Ebbene, lasciate allora che cogliamo dal solenne tempo liturgico dell’Epifania del Signore, che oggi si conclude, la parola di compiacenza e di incoraggiamento per la vostra bella, utile, provvida opera assistenziale. Per tutta questa settimana, e ancora oggi in cui la liturgia romana ricorda il Battesimo di Cristo, la Chiesa è ritornata instancabilmente col pensiero a quei tre ignoti sapienti, venuti ad adorare il Cristo dietro la scia splendida e misteriosa della stella, apparsa a indicarne la venuta. «Omnes de Saba venient, aurum et thus deferentes», si è ripetuto ogni giorno nel Breviario: e il fulgore della luce che manifesta il Divino Salvatore è stato il tono costante che ha animato la preghiera della Chiesa.

Ebbene, vogliamo dirvi: anche voi, come i Magi, seguite una stella, che brilla invitta e alta nel cielo. Essi cercavano il nato Re dei giudei, ed essa li guidò sicuri nel loro viaggio pieno di incognite, nelle insidie della corte erodiana, nella indifferenza della grande città cosmopolita; la stella fece loro trovare il Figlio di Dio non nell’appariscente splendore di una reggia, bensì nell’umiltà e nella semplicità di una povera dimora; non nella veste di un sovrano potente e idolatrato, bensì nello spogliamento di piccolo Bambino, fragile e impotente, tra le braccia dell’umile Madre: «Et invenerunt puerum cum Maria matre eius, et procidentes adoraverunt eum» (Matth. 2, 11).

Quel Bambino, che nella sua debolezza indifesa è il Padre del secolo venturo, il Principe della pace (cfr. Is. 9, 5), è lo stesso che ha detto: «Tutto quello che avete fatto al più piccolo dei miei fratelli, lo avete fatto a me» (Matth. 25, 40): e prima di dire queste parole misteriose, Egli le ha volute vivere con l’esempio della sua povertà e del suo abbassamento. Ma quell’esempio dura tuttora: ancora oggi, ovunque è un piccolo da cercare, da sfamare, da aiutare a vivere, da educare, da formare, là è il Figlio di Dio, che se ne riveste, possiam dire, per un incomprensibile e sconvolgente scambio, e aspetta che noi, uomini della saggezza, uomini della scienza, uomini dell’autorità, dell’autosufficienza e del potere, ci chiniamo verso di Lui, ad amarlo e a curarlo; ogni volta, aggiunge l’Evangelista, l’avete fatto a me.

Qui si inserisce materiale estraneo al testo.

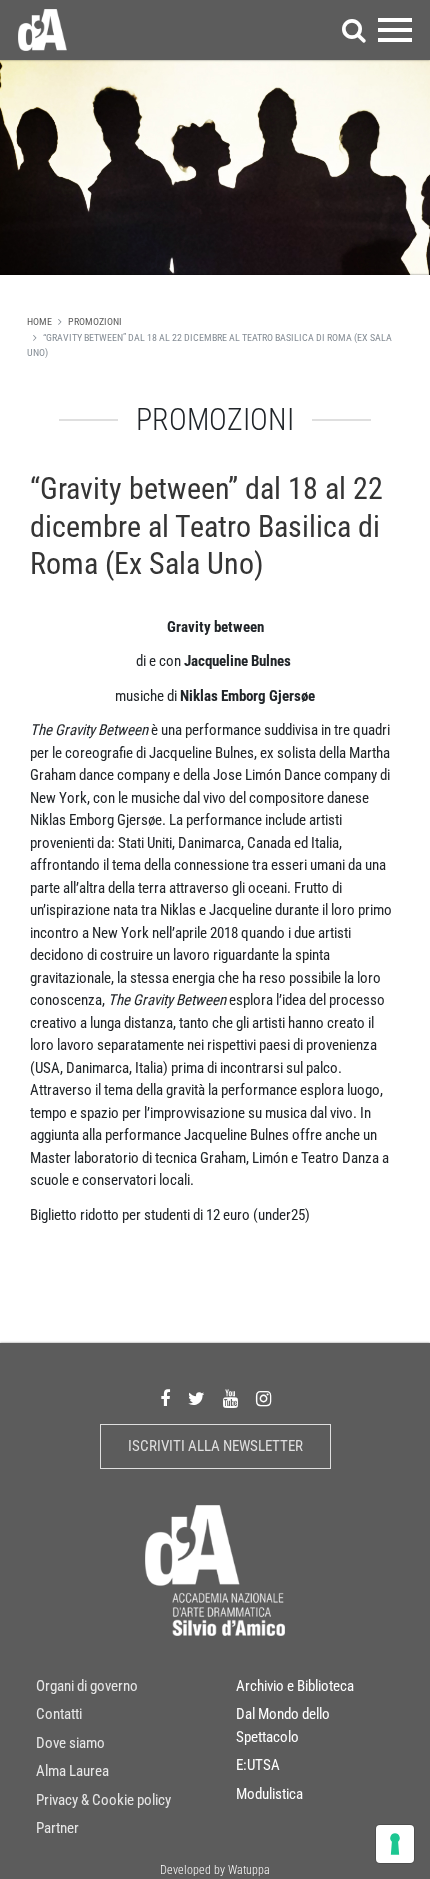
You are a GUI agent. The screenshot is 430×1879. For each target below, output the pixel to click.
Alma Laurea (72, 1771)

Ecco la vostra stella, cari Signori, che voi sapete seguire con tanta dedizione, trovando il Figlio di Dio sotto le spoglie dei vostri piccoli: una stella che sottopone anche voi a disagi non pochi, a viaggi non sempre spensierati, a incomprensioni, forse, o a critiche delle moderne reggie del lusso e dell’umana presunta saggezza, che si disinteressano di questi problemi, o che neppure se li pongono. Voi seguite la stella, e ogni anno essa vi porta a trovare il Signore, al Quale offrire i vostri doni più belli - tempo, disponibilità, intelligenza, spirito pratico e organizzativo - sotto le spoglie di quei settemila bambini che vi dànno tanti problemi, ma anche tanta gioia e consolazione in cuore.

E allora il Nostro augurio, oggi, sarà proprio questo: che lo splendore di questa stella - cioè di una fede viva, operosa, lieta - vi brilli sempre davanti; che non si oscuri mai, non solo per l’esempio e per l’aiuto che date così alla società, ma anzitutto per voi stessi, per la vostra personale esperienza. Sappiate cioè animare il vostro lavoro con questi altissimi motivi: sappiate scoprire il misterioso scambio, a cui abbiamo accennato, e dare così al vostro impegno riflessi di fede e di eternità.

È il Nostro incoraggiamento più vivo, che si accompagna a una preghiera per voi e per i vostri cari, mentre di cuore a tutti impartiamo la Nostra particolare propiziatrice Benedizione Apostolica.